A reação inicial do governo Bolsonaro se deu com a edição de uma medida provisória para disciplinar a competência federal —não de outros entes federativos— em decisões relativas ao fechamento de aeroportos e rodovias.
Embora pudesse ser lida como reação aos governadores, a MP é correta e contou com respaldo jurídico do Supremo Tribunal Federal, em consulta informal. A Constituição já estabelece que cabe à União legislar sobre trânsito e transporte; para além do aspecto legal, não é difícil imaginar as consequências desastrosas de um fechamento caótico de divisas pelo país.
O presidente, entretanto, acabou por ceder aos estados —e justamente no que não poderia. Na noite de segunda-feira (23), o governo publicou resolução que transfere a órgãos de vigilância sanitária dos estados o papel de determinar “restrição excepcional e temporária por rodovias de locomoção interestadual e intermunicipal”.
Trata-se de gambiarra, pois a Carta prevê que tal delegação se dê por meio de lei complementar. Mais que isso, trata-se de um desatino.
O direito de ir e vir está entre os mais básicos do mundo civilizado. Cerceá-lo se admite apenas nas circunstâncias excepcionais previstas na legislação.
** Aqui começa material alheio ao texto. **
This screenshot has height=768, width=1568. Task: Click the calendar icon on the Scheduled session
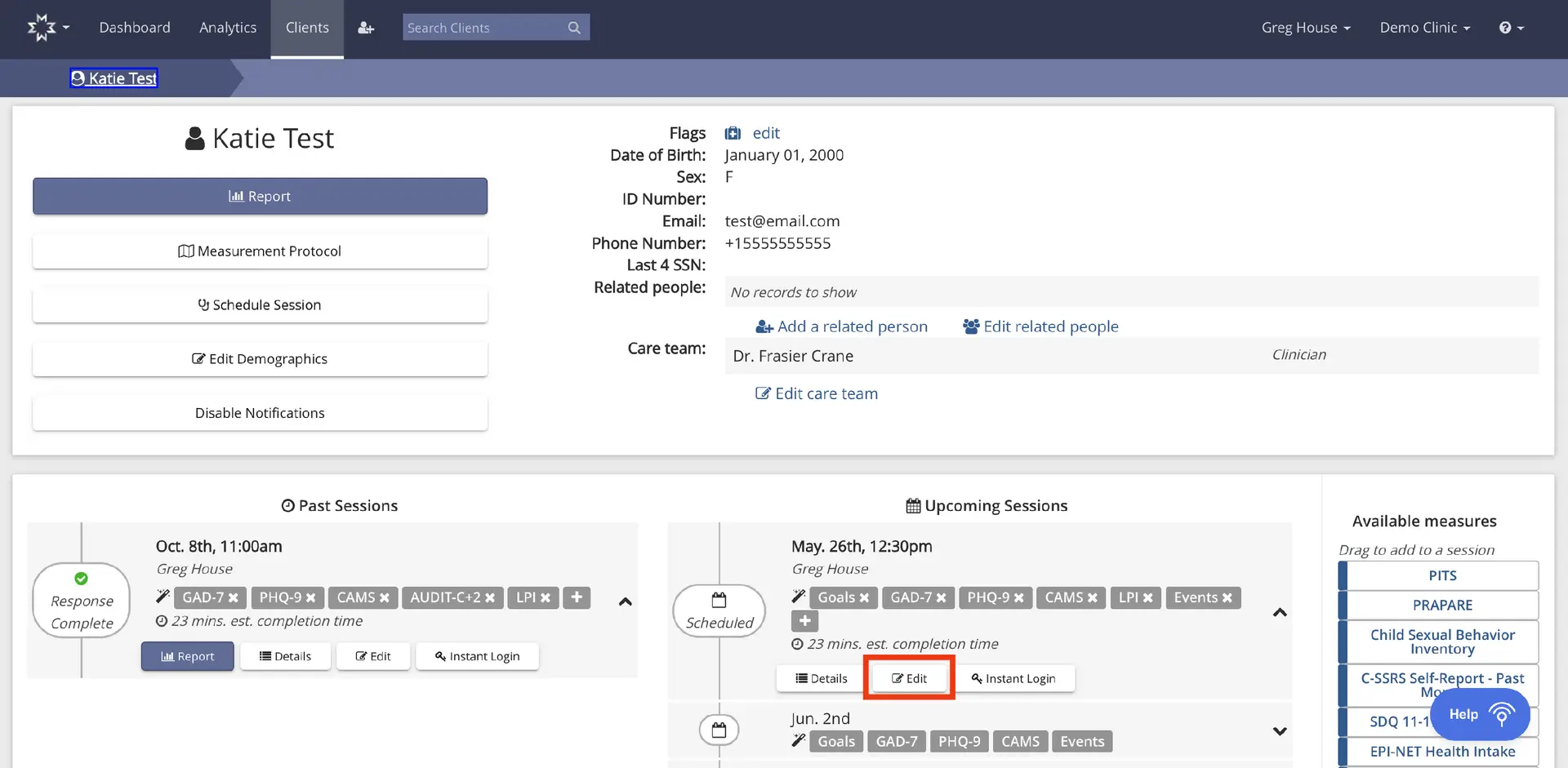pyautogui.click(x=719, y=601)
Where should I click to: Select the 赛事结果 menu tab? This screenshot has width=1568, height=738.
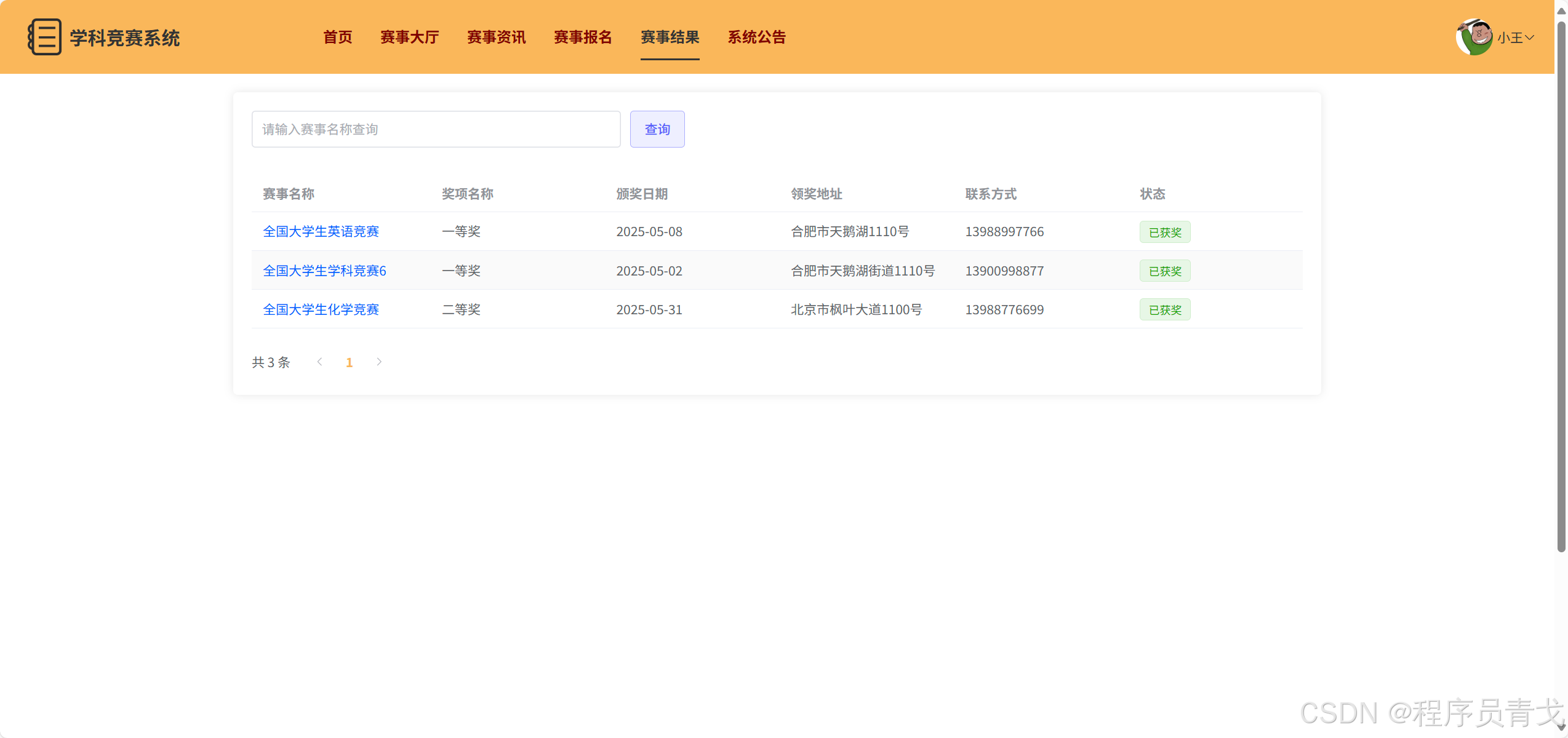point(670,38)
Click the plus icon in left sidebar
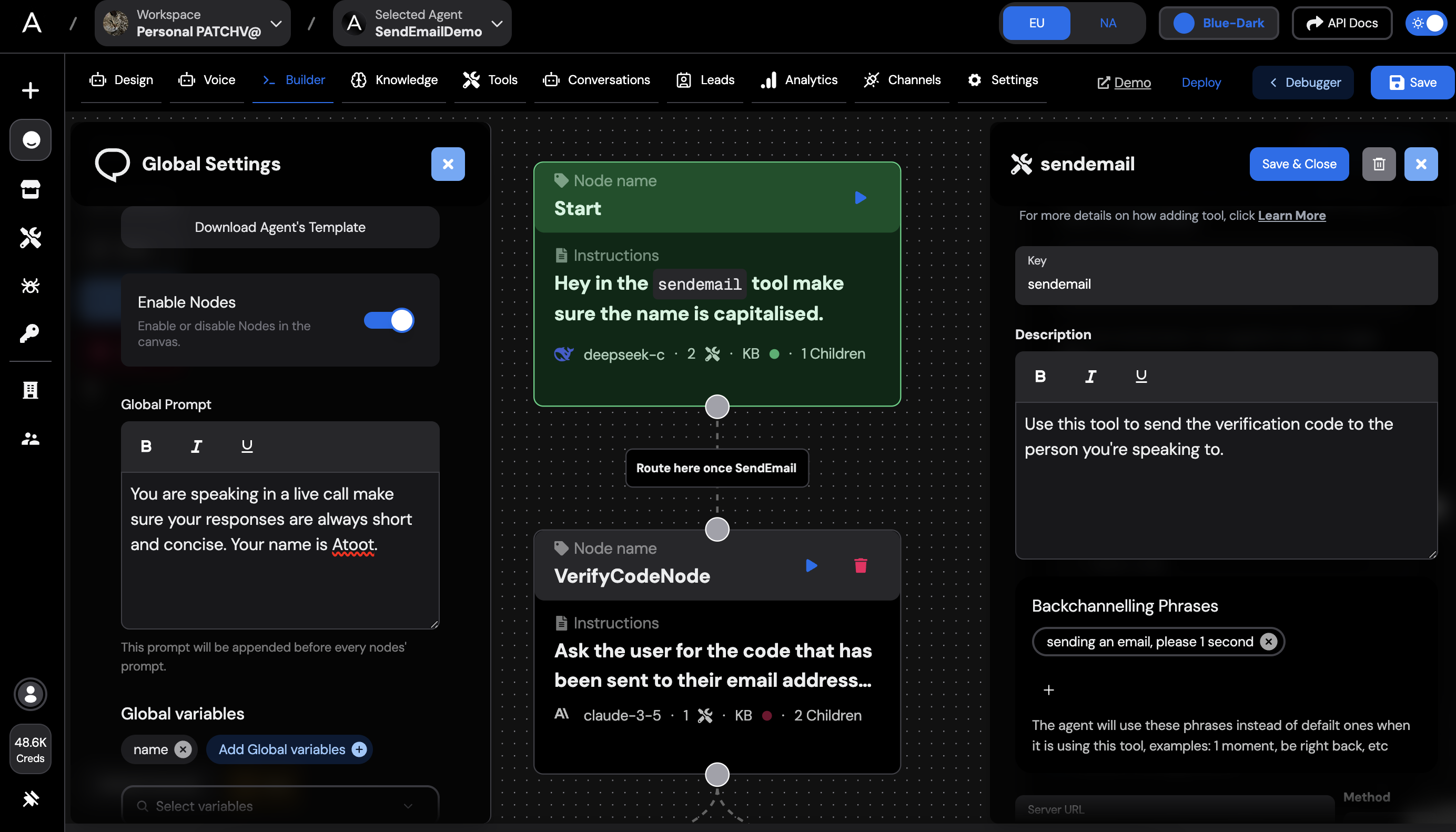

No contexto da crise, o bloqueio desordenado de vias ameaça o abastecimento de alimentos, remédios e outros produtos de primeira necessidade.
Decerto que a emergência sanitária pode justificar medidas drásticas, mas estas têm de ser tomadas com planejamento, visão nacional e ponderação de impactos econômicos —o que será quase impossível com 27 unidades da Federação a arbitrarem suas próprias regras.